=== Source excerpt ===

Yates was speaking at a hearing led by Sen. Lindsey Graham, who opened the hearing with an implicit rebuke of the President and his alternative explanations for the interference in the election.
The South Carolina Republican said the hacking was not the work of "some 400-pound guy sitting on a bed or any other country," a reference to a comment Trump has previously made on the matter.
In her opening statement, Yates said that she planned to be as "fulsome and comprehensive as possible" within ethical and legal boundaries.
Yates also warned in her opening testimony that there were some issues she could not address publicly because they involved classified information. Similarly, she said that as a former official she was not authorized to discuss Department of Justice or other executive branch deliberations. It was not immediately clear how those constraints would affect her testimony on the Flynn question. Neither Flynn nor Trump were directly referenced in her opening statement.
"The efforts by a foreign adversary to interfere and undermine our democratic processes — and those of our allies — pose a serious threat to all Americans," Yates said.
Graham asked Yates whether she had any information about whether there was collusion between members of the Trump campaign and Russia.

=== Material ===

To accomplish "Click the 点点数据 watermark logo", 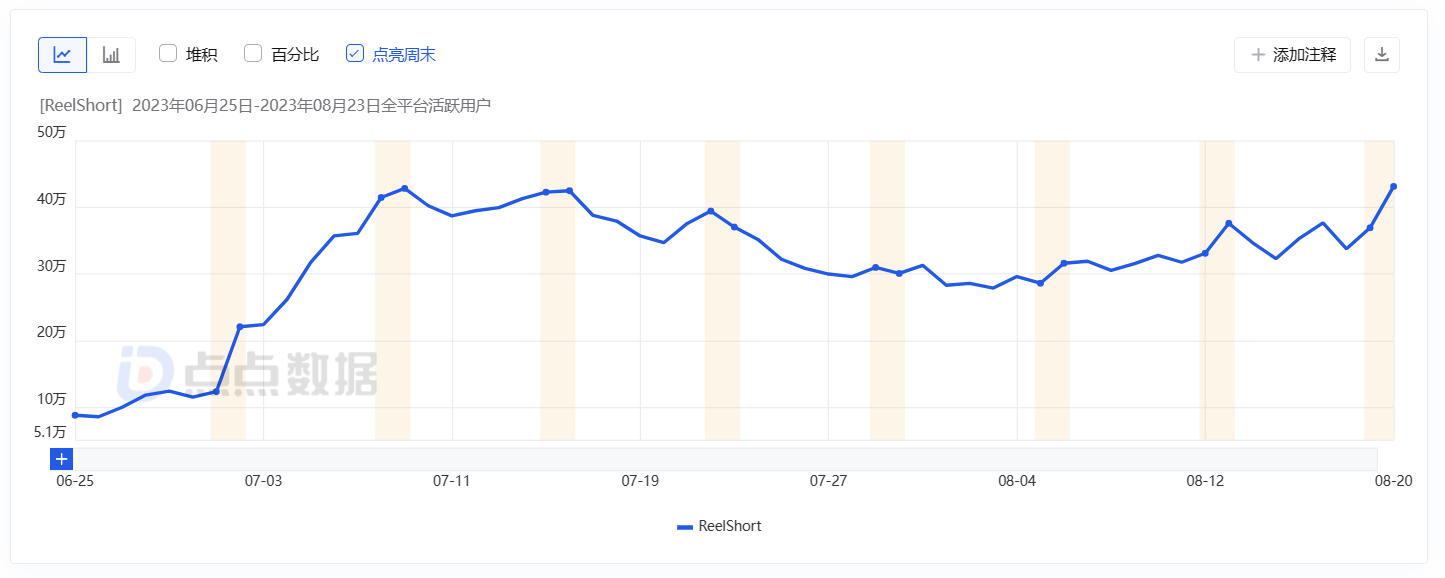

===

• _Written exercise 1_
According to the hearing excerpt, how did Yates say she planned to be in her testimony within ethical and legal boundaries?
• _Written exercise 2_
Duplicate everything in the hearing excerpt from "Yates also warned" down to "her opening statement.".

• _Complete answer 1_
As "fulsome and comprehensive as possible."

• _Complete answer 2_
Yates also warned in her opening testimony that there were some issues she could not address publicly because they involved classified information. Similarly, she said that as a former official she was not authorized to discuss Department of Justice or other executive branch deliberations. It was not immediately clear how those constraints would affect her testimony on the Flynn question. Neither Flynn nor Trump were directly referenced in her opening statement.